Maybe I have to uninstall, purge and reinstall DKIM manually as well? But I am on CentOS, so I am going to have a look at it now.
But I can see my distance values at my registrar’s DNS zone and mydomain.tlp DNS zone are different. I will try changing that …
SPF and DKIM records are configured as TXT records in the control panel offered by domain registrars.
It is Virtualmin which will generate server specific SPF and DKIM records which you will copy over from Virtualmin to the control panel offered by you domain registrar, @Centaro.
I thought I had it all working and I used a DKIM evaluator that @calport posted in another thread and it was saying failed. I looked at the test and it wasn’t even signing the email with a key. I then searched an realized that there is a bug in VM as the openkimd is listening on a sock versus a port so I had to edit the /etc/opendkim.conf file and comment out the socket line and uncomment the one with inet:8892@localhost and I had change the 8892 to 8891 since postfix is listening on port 8891.
I had to add a TXT record to my domain with a name of 202004._domainkey (found in the VM DKIM panel). For value you had to put the key and type of signing. For the key in VM it does p=“string” “string2” “string3”. You have to make p=stringstring2string3 so in other words one long line without the “” and spaces.
Ah, there it is then, @Centaro.
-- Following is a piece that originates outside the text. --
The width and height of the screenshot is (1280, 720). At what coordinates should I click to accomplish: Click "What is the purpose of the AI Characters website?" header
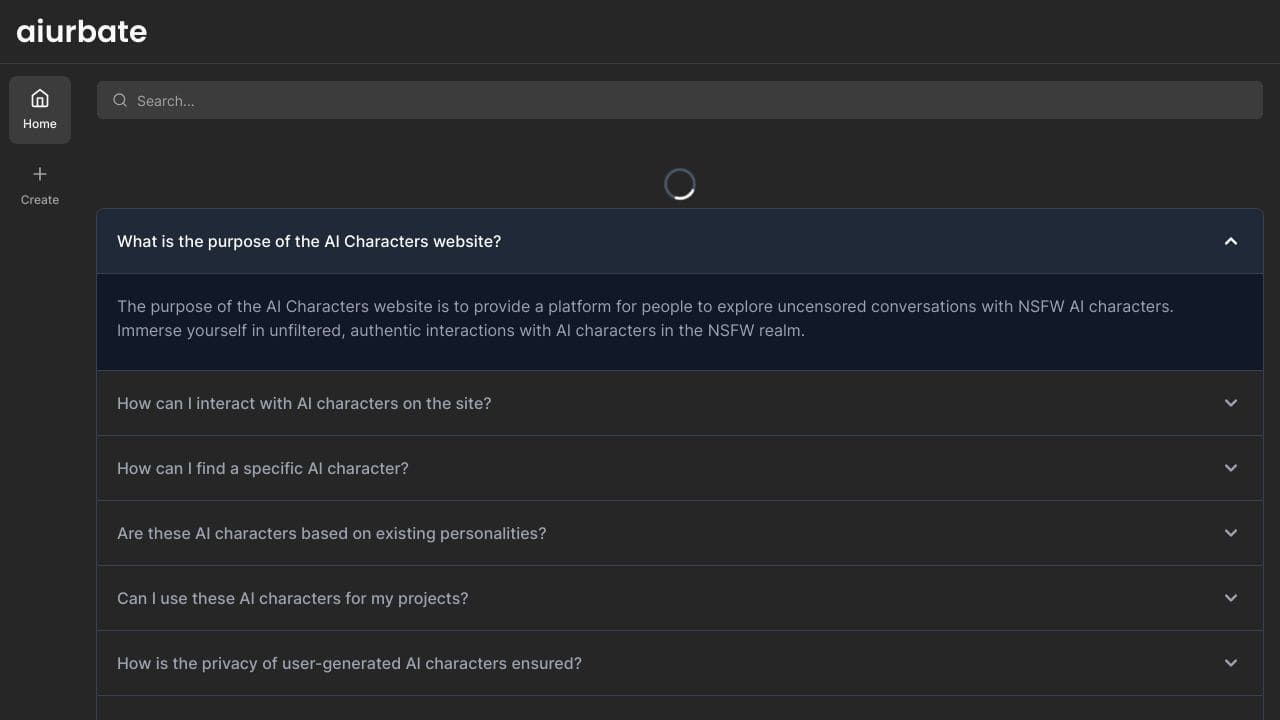pos(680,241)
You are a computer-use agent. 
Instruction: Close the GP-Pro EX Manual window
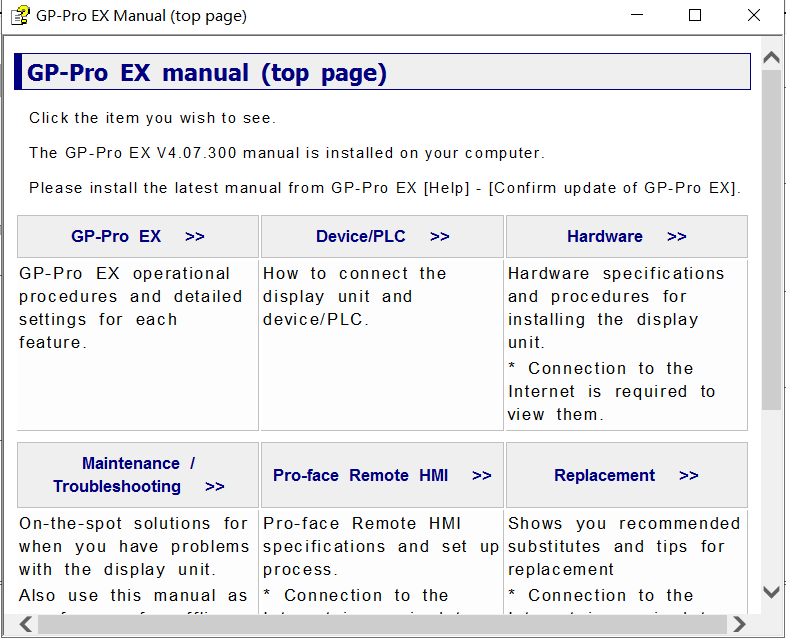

If you change from No to Yes the setting for Signing of outgoing email enabled, Virtualmin will configure your system to sign all outgoing email with DKIM for the virtual servers and aliass that you have created on the Virtualmin box.
And it might be a good idea to change the selector to vm3, going by the data in your screenshot.
I have tried copying SPF and DKIM records to the records at my registrar, but it isn’t working.
If anyone wants to have a look at the problems I am experiencing or has any idea … I would like the discussion to continue at MX records, Thunderbird, Postfix, Dovecot so this topic can be closed. @stuckinthehouse, glad you got it going! HAha
Are you hosting on a VPS/VDS or hosting at home? Some ISPs filter outbound 25. You will have deliverability problems anyway if your rDNS is identified as a dynamic IP, or it doesn’t match the hostname presented by Postfix.
Probably best you start a new thread explaining your exact setup in more detail.